Computational RNA secondary structure prediction by free energy minimization is indispensable for analyzing structural RNAs and their interactions. These methods find the structure with the minimum free energy (MFE) among exponentially many possible structures and have a restrictive time and space complexity ( time and space for pseudoknot-free structures) for longer RNA sequences. Furthermore, accurate free energy calculations, including dangle contributions can be difficult and costly to implement, particularly when optimizing for time and space requirements.

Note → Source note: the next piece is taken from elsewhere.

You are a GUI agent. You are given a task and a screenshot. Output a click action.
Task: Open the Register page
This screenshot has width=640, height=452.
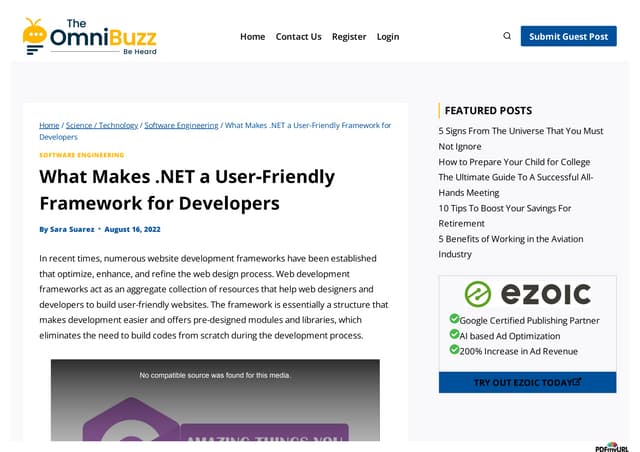[x=349, y=36]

Here we introduce a fast and efficient sparsified MFE pseudoknot-free structure prediction algorithm, SparseRNAFolD, that utilizes an accurate energy model that accounts for dangle contributions. While the sparsification technique was previously employed to improve the time and space complexity of a pseudoknot-free structure prediction method with a realistic energy model, SparseMFEFold, it was not extended to include dangle contributions due to the complexity of computation. This may come at the cost of prediction accuracy. In this work, we compare three different sparsified implementations for dangle contributions and provide pros and cons of each method. As well, we compare our algorithm to LinearFold, a linear time and space algorithm, where we find that in practice, SparseRNAFolD has lower memory consumption across all lengths of sequence and a faster time for lengths up to 1000 bases.
Our SparseRNAFolD algorithm is an MFE-based algorithm that guarantees optimality of result and employs the most general energy model, including dangle contributions. We provide a basis for applying dangles to sparsified recursion in a pseudoknot-free model that has the potential to be extended to pseudoknots.
通过自由能最小化进行计算RNA二级结构预测对于分析结构RNA及其相互作用而言必不可少。这些方法在指数级数量的可能结构中找到具有最小自由能(MFE)的结构,并且对于较长的RNA序列具有严格的时间和空间复杂度(对于无假结结构为 时间和 空间)。此外,精确的自由能计算,包括悬垂贡献的计算,可能难以实现且成本高昂,特别是在针对时间和空间要求进行优化时。
在此,我们引入了一种快速高效的稀疏化MFE无假结结构预测算法SparseRNAFolD,该算法利用了一种考虑悬垂贡献的精确能量模型。虽然稀疏化技术先前已被用于提高具有实际能量模型的无假结结构预测方法SparseMFEFold的时间和空间复杂度,但由于计算复杂性,它未被扩展以包括悬垂贡献。这可能会以预测准确性为代价。在这项工作中,我们比较了三种不同的用于悬垂贡献的稀疏化实现,并给出了每种方法的优缺点。同样,我们将我们的算法与线性时间和空间算法LinearFold进行了比较,我们发现在实际应用中,对于所有长度的序列,SparseRNAFolD的内存消耗更低,对于长度达1000个碱基的序列,其运行时间更快。
我们的SparseRNAFolD算法是一种基于MFE的算法,可确保结果的最优性,并采用了最通用的能量模型,包括悬垂贡献。我们为在无假结模型中将悬垂应用于稀疏化递归提供了基础,该模型有可能扩展到假结。